(Extracted data entries)
........

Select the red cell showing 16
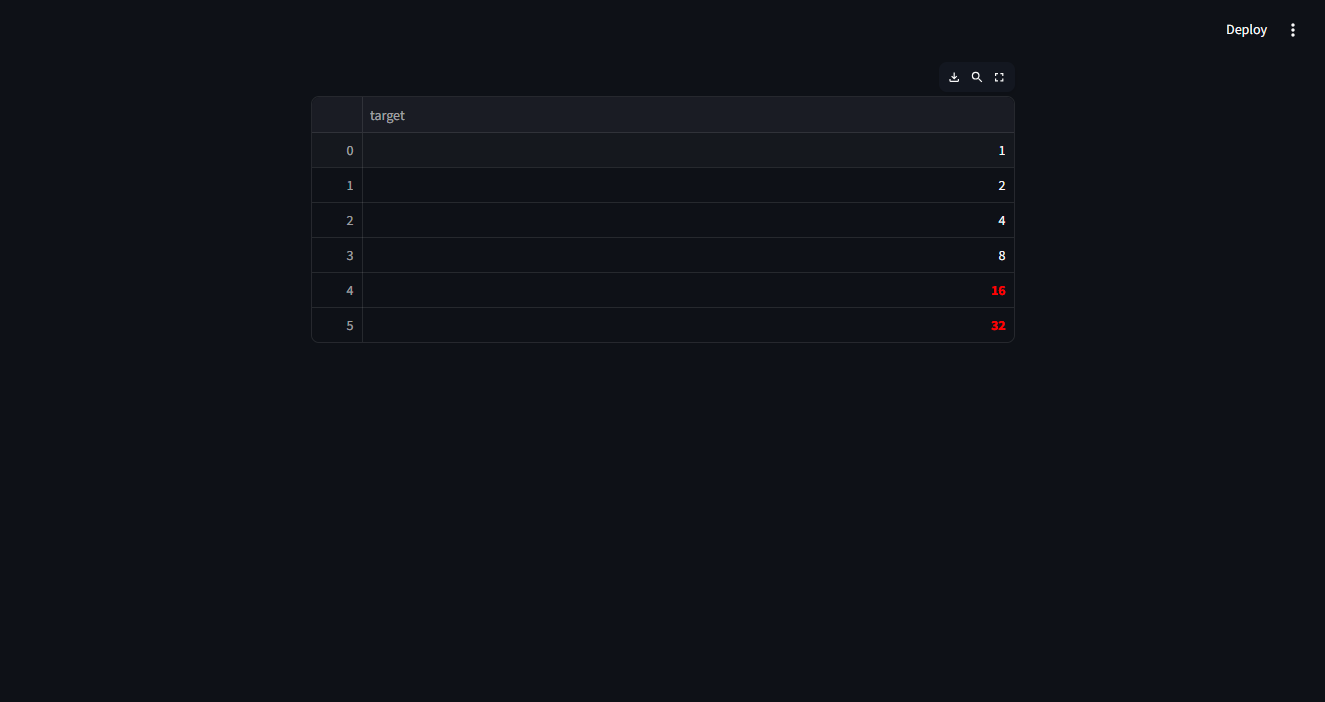1325x702 pixels. point(688,290)
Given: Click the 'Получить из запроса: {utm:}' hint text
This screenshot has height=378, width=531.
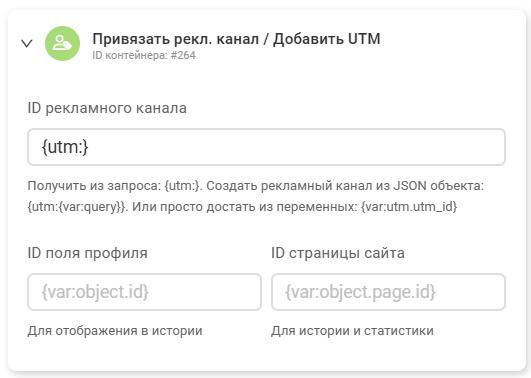Looking at the screenshot, I should click(114, 186).
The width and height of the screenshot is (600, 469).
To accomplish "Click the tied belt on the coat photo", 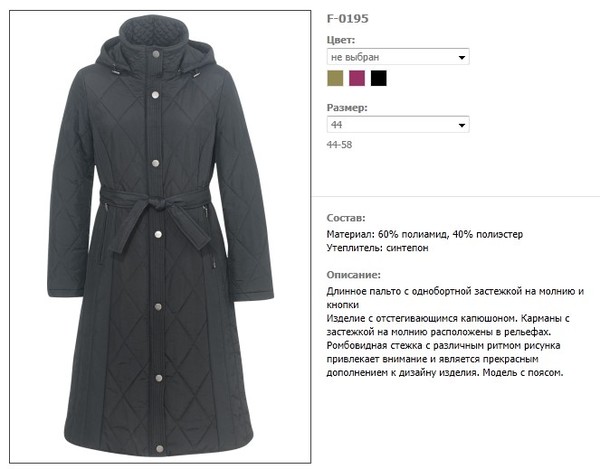I will pos(156,214).
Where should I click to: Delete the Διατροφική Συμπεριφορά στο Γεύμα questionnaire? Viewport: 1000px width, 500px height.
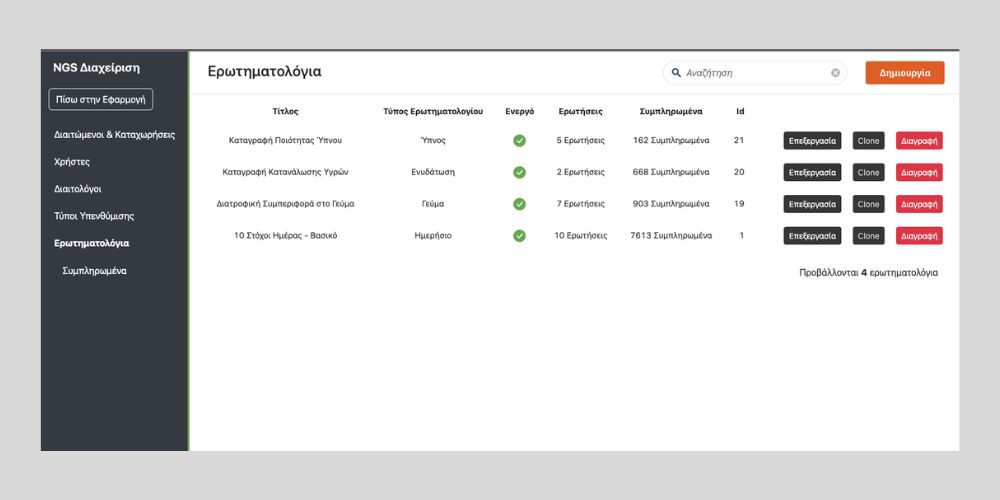[x=919, y=204]
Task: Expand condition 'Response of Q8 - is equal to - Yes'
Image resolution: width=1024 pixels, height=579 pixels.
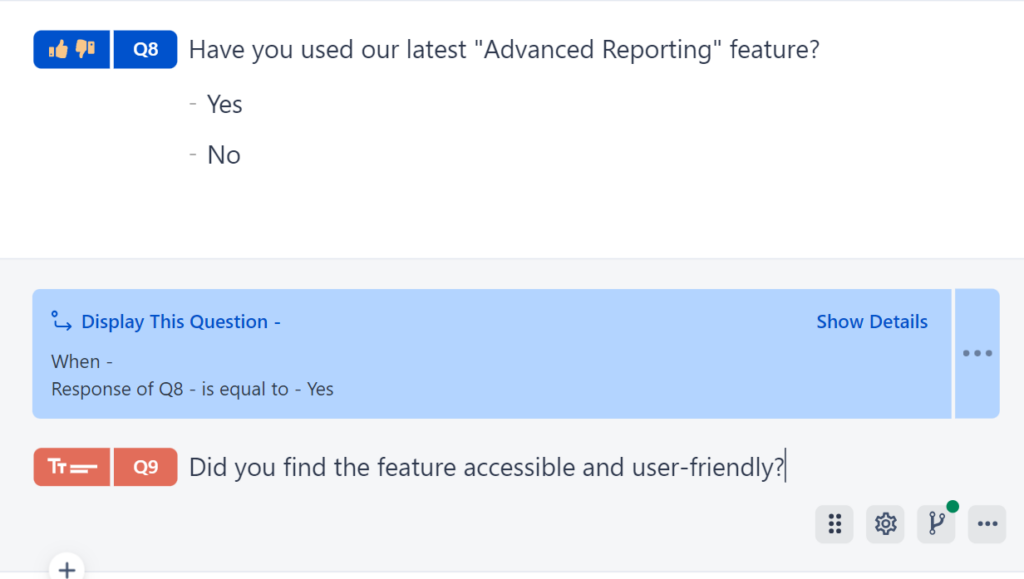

........

### Your objective
Begin with the line that contains "Where should I" and repeat every line through the end of the data, exactly and only those lines, leaving out the pictures.

### Result below
Where should I click to: Delete the Διατροφική Συμπεριφορά στο Γεύμα questionnaire? Viewport: 1000px width, 500px height.
[x=919, y=204]
Task: Expand condition 'Response of Q8 - is equal to - Yes'
Image resolution: width=1024 pixels, height=579 pixels.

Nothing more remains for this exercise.